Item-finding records
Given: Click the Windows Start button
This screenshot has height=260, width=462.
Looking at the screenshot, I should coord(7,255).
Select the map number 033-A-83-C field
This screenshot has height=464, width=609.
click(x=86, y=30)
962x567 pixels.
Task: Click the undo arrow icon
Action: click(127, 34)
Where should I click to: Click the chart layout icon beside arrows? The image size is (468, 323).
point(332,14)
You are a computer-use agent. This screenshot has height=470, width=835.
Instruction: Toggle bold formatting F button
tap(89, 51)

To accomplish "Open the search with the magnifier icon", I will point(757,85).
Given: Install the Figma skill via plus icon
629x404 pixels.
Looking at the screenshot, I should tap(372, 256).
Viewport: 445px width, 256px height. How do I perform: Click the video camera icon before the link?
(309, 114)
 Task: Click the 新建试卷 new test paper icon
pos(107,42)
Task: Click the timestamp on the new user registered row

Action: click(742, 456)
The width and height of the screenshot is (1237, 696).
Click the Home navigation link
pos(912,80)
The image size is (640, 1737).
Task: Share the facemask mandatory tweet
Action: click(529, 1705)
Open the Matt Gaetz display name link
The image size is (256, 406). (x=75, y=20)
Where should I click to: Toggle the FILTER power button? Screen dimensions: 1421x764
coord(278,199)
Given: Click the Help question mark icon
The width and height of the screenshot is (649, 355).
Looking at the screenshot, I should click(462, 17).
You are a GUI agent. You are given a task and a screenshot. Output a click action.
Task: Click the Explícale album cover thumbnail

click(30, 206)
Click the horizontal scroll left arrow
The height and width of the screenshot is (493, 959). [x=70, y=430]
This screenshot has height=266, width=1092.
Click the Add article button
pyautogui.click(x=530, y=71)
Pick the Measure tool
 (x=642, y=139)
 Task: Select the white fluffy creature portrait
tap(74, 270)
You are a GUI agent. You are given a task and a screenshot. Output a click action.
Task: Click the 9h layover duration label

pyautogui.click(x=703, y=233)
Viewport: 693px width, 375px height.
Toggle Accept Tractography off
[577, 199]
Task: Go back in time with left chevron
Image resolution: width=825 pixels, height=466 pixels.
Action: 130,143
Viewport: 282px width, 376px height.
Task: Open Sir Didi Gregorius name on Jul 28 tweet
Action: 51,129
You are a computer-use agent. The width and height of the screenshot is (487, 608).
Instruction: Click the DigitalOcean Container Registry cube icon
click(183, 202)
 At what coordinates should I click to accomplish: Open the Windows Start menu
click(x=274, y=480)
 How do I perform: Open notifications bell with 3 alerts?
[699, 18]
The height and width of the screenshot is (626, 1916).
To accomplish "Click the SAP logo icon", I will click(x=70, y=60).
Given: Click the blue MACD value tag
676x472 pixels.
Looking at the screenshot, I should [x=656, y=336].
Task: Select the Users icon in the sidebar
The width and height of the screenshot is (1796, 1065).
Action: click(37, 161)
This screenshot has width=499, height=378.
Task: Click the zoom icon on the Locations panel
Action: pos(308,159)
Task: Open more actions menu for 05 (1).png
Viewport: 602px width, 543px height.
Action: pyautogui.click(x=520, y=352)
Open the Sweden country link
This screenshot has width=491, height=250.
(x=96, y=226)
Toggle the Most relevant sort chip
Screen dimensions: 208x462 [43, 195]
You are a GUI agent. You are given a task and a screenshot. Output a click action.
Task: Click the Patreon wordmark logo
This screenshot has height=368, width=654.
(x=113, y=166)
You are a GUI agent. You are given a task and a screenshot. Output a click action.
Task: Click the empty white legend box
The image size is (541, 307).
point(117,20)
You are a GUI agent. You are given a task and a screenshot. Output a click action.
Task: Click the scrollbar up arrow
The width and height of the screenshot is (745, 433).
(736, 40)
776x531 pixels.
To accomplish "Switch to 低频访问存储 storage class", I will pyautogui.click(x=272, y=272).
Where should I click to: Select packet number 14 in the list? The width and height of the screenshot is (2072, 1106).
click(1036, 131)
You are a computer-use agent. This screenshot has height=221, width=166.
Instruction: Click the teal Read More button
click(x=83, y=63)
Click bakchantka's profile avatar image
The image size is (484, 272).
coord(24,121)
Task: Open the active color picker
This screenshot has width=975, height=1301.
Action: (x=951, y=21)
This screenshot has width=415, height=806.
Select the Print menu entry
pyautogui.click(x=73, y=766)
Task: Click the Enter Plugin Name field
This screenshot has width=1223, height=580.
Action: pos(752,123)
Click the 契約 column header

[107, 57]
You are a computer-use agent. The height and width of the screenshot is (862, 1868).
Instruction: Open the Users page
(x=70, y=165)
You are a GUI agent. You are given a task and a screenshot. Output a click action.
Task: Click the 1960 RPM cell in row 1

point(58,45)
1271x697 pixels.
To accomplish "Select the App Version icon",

• **REQUIRED WORK**
Copy out every line of the rows above, word for word and with nothing changed.

• **THE COMPLETED TASK**
Given: Click the Windows Start button
This screenshot has height=260, width=462.
Looking at the screenshot, I should coord(7,255).
Select the map number 033-A-83-C field
This screenshot has height=464, width=609.
click(x=86, y=30)
962x567 pixels.
Task: Click the undo arrow icon
Action: click(127, 34)
Where should I click to: Click the chart layout icon beside arrows? The image size is (468, 323).
point(332,14)
You are a computer-use agent. This screenshot has height=470, width=835.
Instruction: Toggle bold formatting F button
tap(89, 51)

To accomplish "Open the search with the magnifier icon", I will point(757,85).
Given: Install the Figma skill via plus icon
629x404 pixels.
Looking at the screenshot, I should tap(372, 256).
Viewport: 445px width, 256px height. How do I perform: Click the video camera icon before the link?
(309, 114)
 Task: Click the 新建试卷 new test paper icon
pos(107,42)
Task: Click the timestamp on the new user registered row

Action: click(742, 456)
The width and height of the screenshot is (1237, 696).
Click the Home navigation link
pos(912,80)
The image size is (640, 1737).
Task: Share the facemask mandatory tweet
Action: click(529, 1705)
Open the Matt Gaetz display name link
The image size is (256, 406). (x=75, y=20)
Where should I click to: Toggle the FILTER power button? Screen dimensions: 1421x764
coord(278,199)
Given: Click the Help question mark icon
The width and height of the screenshot is (649, 355).
Looking at the screenshot, I should click(462, 17).
You are a GUI agent. You are given a task and a screenshot. Output a click action.
Task: Click the Explícale album cover thumbnail

click(30, 206)
Click the horizontal scroll left arrow
The height and width of the screenshot is (493, 959). [x=70, y=430]
This screenshot has height=266, width=1092.
Click the Add article button
pyautogui.click(x=530, y=71)
Pick the Measure tool
 (x=642, y=139)
 Task: Select the white fluffy creature portrait
tap(74, 270)
You are a GUI agent. You are given a task and a screenshot. Output a click action.
Task: Click the 9h layover duration label

pyautogui.click(x=703, y=233)
Viewport: 693px width, 375px height.
Toggle Accept Tractography off
[577, 199]
Task: Go back in time with left chevron
Image resolution: width=825 pixels, height=466 pixels.
Action: 130,143
Viewport: 282px width, 376px height.
Task: Open Sir Didi Gregorius name on Jul 28 tweet
Action: 51,129
You are a computer-use agent. The width and height of the screenshot is (487, 608).
Instruction: Click the DigitalOcean Container Registry cube icon
click(183, 202)
 At what coordinates should I click to accomplish: Open the Windows Start menu
click(x=274, y=480)
 How do I perform: Open notifications bell with 3 alerts?
[699, 18]
The height and width of the screenshot is (626, 1916).
To accomplish "Click the SAP logo icon", I will click(x=70, y=60).
Given: Click the blue MACD value tag
676x472 pixels.
Looking at the screenshot, I should [x=656, y=336].
Task: Select the Users icon in the sidebar
The width and height of the screenshot is (1796, 1065).
Action: click(37, 161)
This screenshot has width=499, height=378.
Task: Click the zoom icon on the Locations panel
Action: pos(308,159)
Task: Open more actions menu for 05 (1).png
Viewport: 602px width, 543px height.
Action: pyautogui.click(x=520, y=352)
Open the Sweden country link
This screenshot has width=491, height=250.
(x=96, y=226)
Toggle the Most relevant sort chip
Screen dimensions: 208x462 [43, 195]
You are a GUI agent. You are given a task and a screenshot. Output a click action.
Task: Click the Patreon wordmark logo
This screenshot has height=368, width=654.
(x=113, y=166)
You are a GUI agent. You are given a task and a screenshot. Output a click action.
Task: Click the empty white legend box
The image size is (541, 307).
point(117,20)
You are a GUI agent. You are given a task and a screenshot. Output a click action.
Task: Click the scrollbar up arrow
The width and height of the screenshot is (745, 433).
(736, 40)
776x531 pixels.
To accomplish "Switch to 低频访问存储 storage class", I will pyautogui.click(x=272, y=272).
Where should I click to: Select packet number 14 in the list? The width and height of the screenshot is (2072, 1106).
click(1036, 131)
You are a computer-use agent. This screenshot has height=221, width=166.
Instruction: Click the teal Read More button
click(x=83, y=63)
Click bakchantka's profile avatar image
The image size is (484, 272).
coord(24,121)
Task: Open the active color picker
This screenshot has width=975, height=1301.
Action: (x=951, y=21)
This screenshot has width=415, height=806.
Select the Print menu entry
pyautogui.click(x=73, y=766)
Task: Click the Enter Plugin Name field
This screenshot has width=1223, height=580.
Action: pos(752,123)
Click the 契約 column header

[107, 57]
You are a computer-use agent. The height and width of the screenshot is (862, 1868).
Instruction: Open the Users page
(x=70, y=165)
You are a GUI agent. You are given a task and a screenshot. Output a click action.
Task: Click the 1960 RPM cell in row 1

point(58,45)
1271x697 pixels.
To accomplish "Select the App Version icon",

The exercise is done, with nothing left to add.